In an effort to fix the salaries of top picks—and thus prevent unproven players from getting so much money—the latest CBA called for reform. In the 2013 draft, the first pick, Kansas City Chiefs offensive lineman Eric Fisher, got a four-year, $22 million deal, a fraction of what Bradford received. There is also much less difference between picks. Fisher will make only double what the 15th pick in the draft makes, while the first pick in the second round received about a fourth of Fisher’s salary.
And evidently it doesn’t sound so minor to college players and agents. Which means it doesn’t sound so minor to college coaches, either.
LSU is an unfortunate example of the new world order. It was one thing for the Tigers to lose star receivers Odell Beckham Jr. and Jarvis Landry to this year’s draft; those types of departures are expected. But LSU also lost redshirt sophomore guard Trai Turner, who isn’t considered a top prospect. LSU coach Les Miles couldn’t be reached for comment.
Of course, the NFL isn’t willing to shoulder any blame.
An NFL spokesman said the league “does not agree with the idea that the system is the reason players are jumping early.” The league added that the spike in early departures can’t be explained by the change in pay scale because, after the first round, the majority of rounds in the draft saw few dramatic changes in the pay scale. The NFLPA and NCAA didn’t respond to requests for comment.
Must be a coincidence, I guess. Still, the pros are among the worried.
This makes for increasingly uneasy drafts, said Pittsburgh Steelers general manager Kevin Colbert, who called this the deepest draft he has seen in 30 years of scouting. “Even though it’s the most talented group that I have seen, I am also worried that it’s probably the most immature group,” he said.
And as we all know, it’s not like there’s a minor league for NFL teams to park kids who need more time to ripen on the vine, so to speak. What to do? Well, ask a guy who knows what it’s like to find a place to park kids.
The situation worries Nutt, the ex-college coach, who said that in the late 2000s, a measure was floated at a Southeastern Conference coaches meeting to explore allowing players who left early to return to their teams if the draft didn’t work out. Nutt said the idea, which he agreed with, didn’t get very far.
The Nuttster was just a little bit ahead of his time there. The proposal makes too much sense now for too many vested interests to sit in a closet for much longer. I smell an NCAA rule change coming on.
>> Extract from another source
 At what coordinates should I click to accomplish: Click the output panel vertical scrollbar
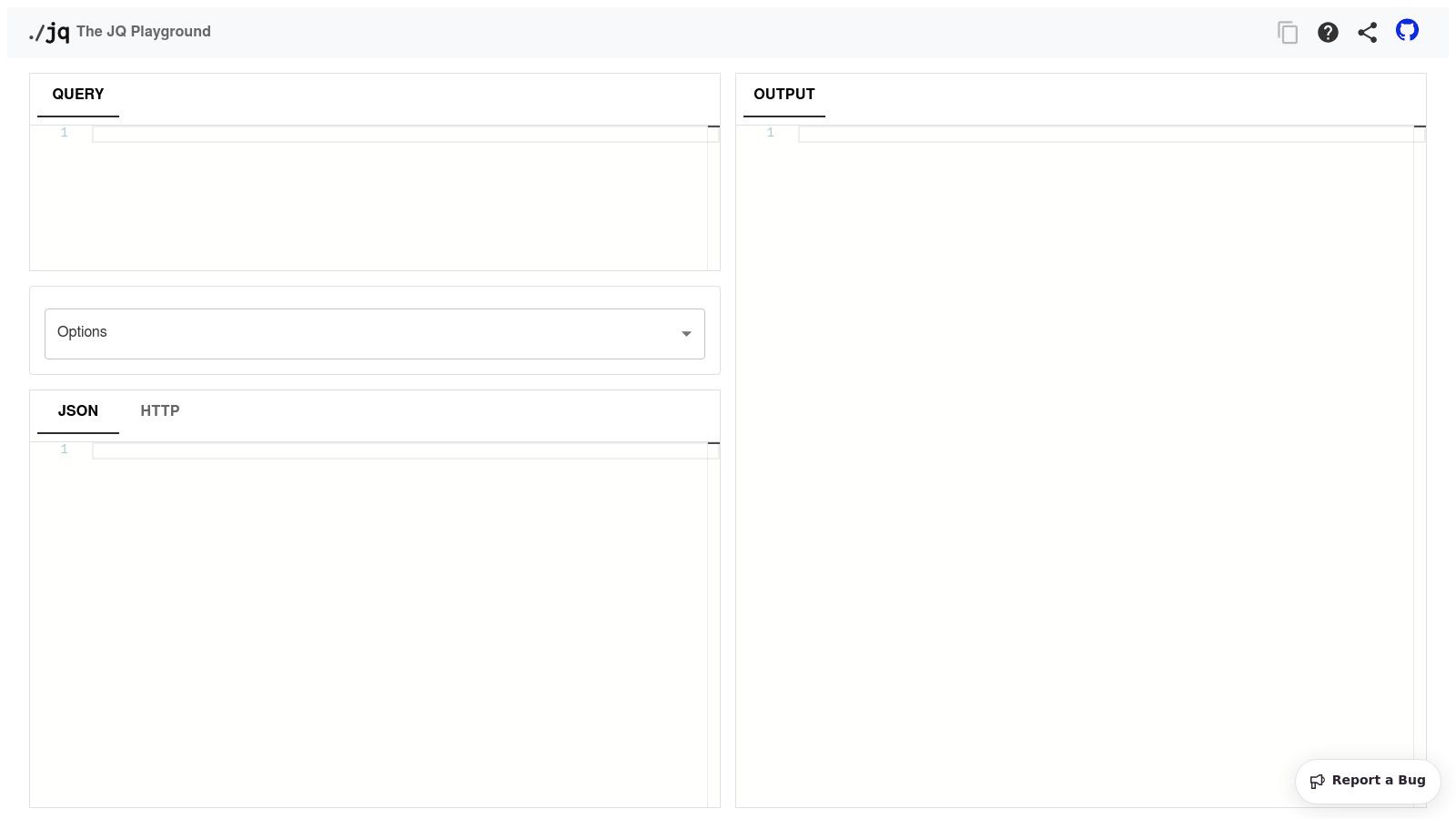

The hard part is going to be coming up with an amateurism fig leaf to explain it away.
Craig James says his firing by Fox Sports Southwest has left him ”radioactive” for future broadcasting jobs. Clearly, this is a man possessed of a very short memory.
Further proof of that? “He also said he would not rule out another run for public office.” Dude’s a glutton for punishment.
When it comes to the HUNH, we know Saban’s got player safety on his mind.
“If you ask the guys philosophically, a lot of them that run the offense, they say we want to wear the defense down and get the defense tired,” he said. “Well, you get the defensive players tired, they are going to be more susceptible to getting injured.”
Perhaps he should be looking closer to home first.
Of course, that could explain all the medical scholarships handed out in Tuscaloosa.